It’s a meandering tale that will appeal to adults but that should also be on the compulsory school reading lists for tweens and teens in the region (an adventure that kids will enjoy and that imparts life lessons — and a quick geography lesson on the Rideau Canal system). Published this past summer, The Summer of Permanent Wants is a story about a grandmother and granddaughter, Gran and Emmeline, who transform a small canal boat into a floating second-hand bookstore and sail up and down the Rideau Canal Waterway. The books they have on board range from Huckleberry Finn to Speakable and Unspeakable in Quantum Mechanics. Along the way, they encounter many marvelous adventures and even more marvelous characters, who live or travel along the canal. We caught up with Findlay to find out a bit more about the book…

To read a review, please visit this link at Quill & Quire, Canada’s magazine of book news and reviews.

 

Local author Jamieson Findlay.
Why the Rideau Waterway?

Nostalgia, mainly.  As a kid I spent several summers on the waterway, often staying at the marvellous old hotel called the Opinicon in the village of Chaffeys Locks.  I’ve also canoed sections of the waterway.  It has a wonderful patchwork texture—some parts are settled and civilized, and others are quite wild.

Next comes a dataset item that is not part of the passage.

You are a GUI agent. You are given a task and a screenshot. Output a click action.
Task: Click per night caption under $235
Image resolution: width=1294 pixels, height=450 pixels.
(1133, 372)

Is the book for adults or children?

Both, and everybody in between.  (Gran is 64 and Emmeline 11.)

Did you know what themes you wanted to explore when you started it?  Did you have an ending in mind?

I usually have only the vaguest idea of where I’m going when I start writing, so no, I didn’t know what themes I wanted to explore, and I had no glimmer of a hint of a wisp of an ending. For me the act of writing scares up dozens of possibilities. One of them will keep circling back, and that’s your ending.

In this case, the ending is not the sort where things are rounded off—where you can say, “all’s well that ends well.”

That’s right, because things rarely happen that way in real life. As a reader I’ve always liked endings that hint at the story to come—that simultaneously look back over the book that’s finished and also look ahead, to the untold story. In this case, I think there is a strong element of hope and promise in the untold story.

Each chapter is a story in itself. Why that structure?

I wanted to write a book of tales, but also I wanted the tales to be linked — I wanted a deeper story to unite them all, a story which the reader discovers only gradually. So I guess it’s a (loose) kind of novel in the form of tales.

In the novel, there is a story about a woman who collects darkness (“A Patriot of the Night”) and one about a book that contains everything in the universe (“The Book of the Jewelled Net”). Where did those stories come from?

They came straight from reality. “A Patriot of the Night” was born out of my visit some years ago to the Torrance Barrens Conservation Reserve in the Muskoka region, Canada’s first “dark-sky park” — a reserve set aside for viewing the night sky. It’s a beautiful place, and it makes you realize the extent to which light pollution has overrun the urban landscape. In the book I imagined a similar place, Hathaway Flats, that is the primordial source of all the darkness in the universe. In the story, a visitor comes to the Flats to borrow some of that old-time darkness, because her world has been completely taken over by “glow and glare.”  Gran and Emmeline sympathize.

“The Book of the Jewelled Net” was inspired by a wonderful hand-crafted book, the work of a friend of mine, Dave Trattles, photographer and convivial wild man. It is a funky scrapbook made of exotic found items, and it’s layered in a way that makes reading it a continual re-discovery. Flipping through it a second time, I found things I had missed on first reading. That gave me the idea of book that is truly inexhaustible, that reveals something new each time you read it— that contains everything in the universe.

What was the most challenging part of the book to write?

Emmeline cannot speak due to a mysterious illness in her past, and she has a very limited grasp of American Sign Language. She’s the main character, but she can’t communicate except in fragments. While writing the book, I often asked myself why on earth I had chosen a protagonist who couldn’t speak. But really, I didn’t choose her — she was there from the beginning, and I could only do my best for her.